There was one naked bulb of light over the square frame of the hall’s entrance,

a small, blue-white lump glowing ominously, too cold and too bright. It leaped

out of the dark street, lighting one thin trickle of rain from some ledge above,

a glistening needle of glass, so thin and smooth that Keating thought crazily of

stories where men had been killed by being pierced with an icicle. A few curious

loafers stood indifferently in the rain around the entrance, and a few

policemen. The door was open. The dim lobby was crowded with people who could

not get into the packed hall, they were listening to a loud-speaker installed

there for the occasion. At the door three vague shadows were handing out

pamphlets to passers-by. One of the shadows was a consumptive, unshaved young

man with a long, bare neck; the other was a trim youth with a fur collar on an

expensive coat; the third was Catherine Halsey.

She stood in the rain, slumped, her stomach jutting forward in weariness, her

nose shiny, her eyes bright with excitement. Keating stopped, staring at her.

Her hand shot toward him mechanically with a pamphlet, then she raised her eyes

and saw him. She smiled without astonishment and said happily:

"Why, Peter! How sweet of you to come here!"

"Katie..." He choked a little. "Katie, what the hell..."

"But I had to, Peter." Her voice had no trace of apology. "You don’t understand,

but I..."

"Get out of the rain. Get inside."

"But I can’t! I have to..."

"Get out of the rain at least, you fool!" He pushed her roughly through the

door, into a corner of the lobby.

"Peter darling, you’re not angry, are you?

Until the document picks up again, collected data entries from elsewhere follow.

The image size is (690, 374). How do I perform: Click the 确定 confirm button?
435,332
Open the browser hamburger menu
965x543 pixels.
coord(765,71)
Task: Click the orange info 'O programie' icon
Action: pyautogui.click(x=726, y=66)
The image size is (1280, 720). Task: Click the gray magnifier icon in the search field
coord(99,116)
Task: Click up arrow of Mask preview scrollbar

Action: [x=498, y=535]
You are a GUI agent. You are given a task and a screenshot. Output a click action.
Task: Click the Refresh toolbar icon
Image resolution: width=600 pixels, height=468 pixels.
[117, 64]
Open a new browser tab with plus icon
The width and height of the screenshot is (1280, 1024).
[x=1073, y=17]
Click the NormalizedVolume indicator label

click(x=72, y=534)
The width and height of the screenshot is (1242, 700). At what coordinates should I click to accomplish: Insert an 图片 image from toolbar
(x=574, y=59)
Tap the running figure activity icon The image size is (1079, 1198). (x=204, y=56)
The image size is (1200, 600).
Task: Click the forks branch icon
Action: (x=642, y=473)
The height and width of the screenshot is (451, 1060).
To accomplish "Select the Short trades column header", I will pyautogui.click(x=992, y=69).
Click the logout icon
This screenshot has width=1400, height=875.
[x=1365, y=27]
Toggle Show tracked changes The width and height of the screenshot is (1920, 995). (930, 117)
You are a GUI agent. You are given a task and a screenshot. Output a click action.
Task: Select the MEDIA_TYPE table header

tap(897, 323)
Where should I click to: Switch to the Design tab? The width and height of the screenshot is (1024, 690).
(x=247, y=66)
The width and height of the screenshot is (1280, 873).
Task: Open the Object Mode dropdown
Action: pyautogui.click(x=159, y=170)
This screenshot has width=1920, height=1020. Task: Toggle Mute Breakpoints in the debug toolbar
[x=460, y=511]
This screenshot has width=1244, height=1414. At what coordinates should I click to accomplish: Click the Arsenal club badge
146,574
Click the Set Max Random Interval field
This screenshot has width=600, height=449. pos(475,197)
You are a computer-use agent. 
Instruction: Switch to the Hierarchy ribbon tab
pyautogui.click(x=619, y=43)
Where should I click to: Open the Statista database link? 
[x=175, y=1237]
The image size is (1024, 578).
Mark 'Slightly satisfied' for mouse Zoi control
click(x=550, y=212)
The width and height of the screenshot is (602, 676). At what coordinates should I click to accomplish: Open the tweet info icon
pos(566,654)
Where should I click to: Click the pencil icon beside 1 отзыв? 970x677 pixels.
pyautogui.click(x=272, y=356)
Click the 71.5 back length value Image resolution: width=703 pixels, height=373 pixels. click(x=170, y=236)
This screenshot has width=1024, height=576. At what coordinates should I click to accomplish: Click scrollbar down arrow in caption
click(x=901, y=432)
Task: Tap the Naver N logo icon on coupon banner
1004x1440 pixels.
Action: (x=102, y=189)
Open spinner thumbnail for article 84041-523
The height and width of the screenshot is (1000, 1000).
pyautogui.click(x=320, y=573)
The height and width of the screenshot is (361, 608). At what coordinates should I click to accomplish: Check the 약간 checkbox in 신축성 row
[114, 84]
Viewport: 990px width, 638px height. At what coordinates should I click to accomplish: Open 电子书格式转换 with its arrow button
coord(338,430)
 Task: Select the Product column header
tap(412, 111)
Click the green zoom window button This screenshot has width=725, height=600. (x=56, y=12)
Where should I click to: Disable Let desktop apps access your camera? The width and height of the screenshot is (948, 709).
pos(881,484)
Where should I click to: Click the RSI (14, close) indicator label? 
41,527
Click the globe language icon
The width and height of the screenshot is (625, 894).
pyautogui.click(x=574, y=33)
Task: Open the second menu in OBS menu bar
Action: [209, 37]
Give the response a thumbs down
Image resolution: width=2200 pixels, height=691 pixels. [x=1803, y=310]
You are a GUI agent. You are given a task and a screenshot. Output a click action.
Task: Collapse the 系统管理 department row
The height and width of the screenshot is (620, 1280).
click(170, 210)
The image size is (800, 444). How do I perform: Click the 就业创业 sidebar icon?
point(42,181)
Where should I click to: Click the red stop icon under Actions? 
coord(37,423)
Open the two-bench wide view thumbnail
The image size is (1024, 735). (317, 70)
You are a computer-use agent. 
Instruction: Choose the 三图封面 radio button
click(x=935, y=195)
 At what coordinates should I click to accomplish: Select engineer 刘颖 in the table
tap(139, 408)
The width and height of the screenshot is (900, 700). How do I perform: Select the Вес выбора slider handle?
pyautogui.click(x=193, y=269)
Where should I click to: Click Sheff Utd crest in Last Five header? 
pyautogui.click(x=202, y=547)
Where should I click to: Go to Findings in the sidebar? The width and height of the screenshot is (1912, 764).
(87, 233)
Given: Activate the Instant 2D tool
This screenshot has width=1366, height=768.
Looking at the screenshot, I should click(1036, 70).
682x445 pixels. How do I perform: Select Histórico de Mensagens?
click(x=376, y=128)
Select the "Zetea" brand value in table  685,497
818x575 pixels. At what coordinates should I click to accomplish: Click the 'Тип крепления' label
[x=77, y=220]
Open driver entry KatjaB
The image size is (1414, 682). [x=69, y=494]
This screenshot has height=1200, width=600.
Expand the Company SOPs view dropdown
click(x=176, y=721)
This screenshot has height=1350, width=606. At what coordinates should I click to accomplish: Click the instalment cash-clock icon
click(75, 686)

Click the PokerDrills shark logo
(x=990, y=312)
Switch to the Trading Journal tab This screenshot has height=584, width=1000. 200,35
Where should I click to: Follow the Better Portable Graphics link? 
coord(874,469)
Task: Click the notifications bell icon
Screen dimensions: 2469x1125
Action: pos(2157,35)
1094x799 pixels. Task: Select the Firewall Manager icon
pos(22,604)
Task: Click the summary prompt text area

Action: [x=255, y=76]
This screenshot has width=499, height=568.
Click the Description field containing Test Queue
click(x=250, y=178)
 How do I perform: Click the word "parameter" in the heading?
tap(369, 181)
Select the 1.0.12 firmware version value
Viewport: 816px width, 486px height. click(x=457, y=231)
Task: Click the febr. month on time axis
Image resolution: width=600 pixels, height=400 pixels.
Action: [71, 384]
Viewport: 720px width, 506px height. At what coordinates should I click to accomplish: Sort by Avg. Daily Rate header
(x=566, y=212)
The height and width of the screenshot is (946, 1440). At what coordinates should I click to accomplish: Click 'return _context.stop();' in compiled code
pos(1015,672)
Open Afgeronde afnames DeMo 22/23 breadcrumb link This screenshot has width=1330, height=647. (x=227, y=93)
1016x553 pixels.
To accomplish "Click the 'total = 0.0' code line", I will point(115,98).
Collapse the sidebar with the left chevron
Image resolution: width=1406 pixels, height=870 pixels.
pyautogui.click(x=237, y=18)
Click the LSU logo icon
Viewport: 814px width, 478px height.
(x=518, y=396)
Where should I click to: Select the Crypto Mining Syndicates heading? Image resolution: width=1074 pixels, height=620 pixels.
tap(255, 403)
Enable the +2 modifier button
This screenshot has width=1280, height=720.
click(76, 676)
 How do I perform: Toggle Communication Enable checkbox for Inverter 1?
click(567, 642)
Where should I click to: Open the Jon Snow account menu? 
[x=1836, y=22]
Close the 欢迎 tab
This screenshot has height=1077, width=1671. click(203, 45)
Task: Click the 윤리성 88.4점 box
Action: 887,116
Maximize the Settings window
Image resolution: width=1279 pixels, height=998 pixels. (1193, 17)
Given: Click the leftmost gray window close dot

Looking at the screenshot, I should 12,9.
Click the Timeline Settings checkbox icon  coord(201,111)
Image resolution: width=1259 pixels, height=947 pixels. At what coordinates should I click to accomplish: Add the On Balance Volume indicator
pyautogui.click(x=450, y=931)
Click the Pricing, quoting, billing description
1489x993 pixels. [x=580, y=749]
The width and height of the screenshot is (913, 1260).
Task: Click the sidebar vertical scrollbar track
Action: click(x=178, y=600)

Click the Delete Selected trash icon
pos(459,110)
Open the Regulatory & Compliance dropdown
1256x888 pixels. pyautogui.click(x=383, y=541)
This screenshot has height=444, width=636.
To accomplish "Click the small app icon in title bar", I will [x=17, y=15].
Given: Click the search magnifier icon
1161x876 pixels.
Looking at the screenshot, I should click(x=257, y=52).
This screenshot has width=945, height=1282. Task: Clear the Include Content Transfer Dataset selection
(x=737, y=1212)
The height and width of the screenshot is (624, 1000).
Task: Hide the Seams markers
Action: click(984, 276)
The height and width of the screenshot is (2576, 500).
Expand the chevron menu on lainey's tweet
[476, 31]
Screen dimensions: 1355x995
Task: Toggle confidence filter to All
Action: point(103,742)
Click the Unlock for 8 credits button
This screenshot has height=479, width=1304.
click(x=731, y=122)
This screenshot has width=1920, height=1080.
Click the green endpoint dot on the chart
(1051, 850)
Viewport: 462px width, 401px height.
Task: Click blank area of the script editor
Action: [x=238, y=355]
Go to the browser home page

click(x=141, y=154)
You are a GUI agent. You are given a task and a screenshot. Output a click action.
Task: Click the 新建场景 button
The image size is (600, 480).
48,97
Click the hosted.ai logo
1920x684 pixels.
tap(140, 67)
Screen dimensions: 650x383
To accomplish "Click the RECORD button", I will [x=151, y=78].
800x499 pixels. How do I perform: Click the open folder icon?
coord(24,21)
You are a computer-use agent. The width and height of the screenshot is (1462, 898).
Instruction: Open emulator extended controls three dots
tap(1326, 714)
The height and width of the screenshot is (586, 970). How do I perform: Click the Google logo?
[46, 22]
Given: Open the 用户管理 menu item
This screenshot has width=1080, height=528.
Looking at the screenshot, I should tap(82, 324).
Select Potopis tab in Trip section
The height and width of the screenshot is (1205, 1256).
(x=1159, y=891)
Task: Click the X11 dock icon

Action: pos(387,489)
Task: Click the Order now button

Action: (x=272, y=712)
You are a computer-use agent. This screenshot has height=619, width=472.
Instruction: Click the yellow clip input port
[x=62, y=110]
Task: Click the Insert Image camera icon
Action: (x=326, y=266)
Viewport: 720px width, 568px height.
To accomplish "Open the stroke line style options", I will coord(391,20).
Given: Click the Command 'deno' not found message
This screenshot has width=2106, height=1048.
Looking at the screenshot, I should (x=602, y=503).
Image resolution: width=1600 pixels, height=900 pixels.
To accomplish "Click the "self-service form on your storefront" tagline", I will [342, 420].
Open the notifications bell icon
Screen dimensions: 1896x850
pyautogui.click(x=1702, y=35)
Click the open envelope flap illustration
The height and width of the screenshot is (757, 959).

You see, it was like this: I didn’t

think Uncle would let me come here tonight, but at the last minute he said I

could if I wanted to, and that I could help with the pamphlets. I knew you’d

understand, and I left you a note on the living room table, explaining, and..."

"You left me a note? Inside?"

"Yes...Oh...Oh, dear me, I never thought of that, you couldn’t get in of course,

how silly of me, but I was in such a rush! No, you’re not going to be angry, you

can’t! Don’t you see what this means to him? Don’t you know what he’s

sacrificing by coming here? And I knew he would. I told them so, those people

who said not a chance, it’ll be the end of him--and it might be, but he doesn’t

care. That’s what he’s like. I’m frightened and I’m terribly happy, because what

he’s done--it makes me believe in all human beings. But I’m frightened, because

you see, Wynand will..."

"Keep still! I know it all. I’m sick of it. I don’t want to hear about your

uncle or Wynand or the damn strike. Let’s get out of here."

"Oh, no, Peter! We can’t! I want to hear him and..."

"Shut up over there!" someone hissed at them from the crowd.

"We’re missing it all," she whispered. "That’s Austen Heller speaking. Don’t you

88

want to hear Austen Heller?"

Keating looked up at the loud-speaker with a certain respect, which he felt for

all famous names. He had not read much of Austen Heller, but he knew that Heller

was the star columnist of the Chronicle, a brilliant, independent newspaper,

arch-enemy of the Wynand publications; that Heller came from an old,

distinguished family and had graduated from Oxford; that he had started as a

literary critic and ended by becoming a quiet fiend devoted to the destruction

of all forms of compulsion, private or public, in heaven or on earth; that he

had been cursed by preachers, bankers, club-women and labor organizers; that he

had better manners than the social elite whom he usually mocked, and a tougher

constitution than the laborers whom he usually defended; that he could discuss

the latest play on Broadway, medieval poetry or international finance; that he

never donated to charity, but spent more of his own money than he could afford,

on defending political prisoners anywhere.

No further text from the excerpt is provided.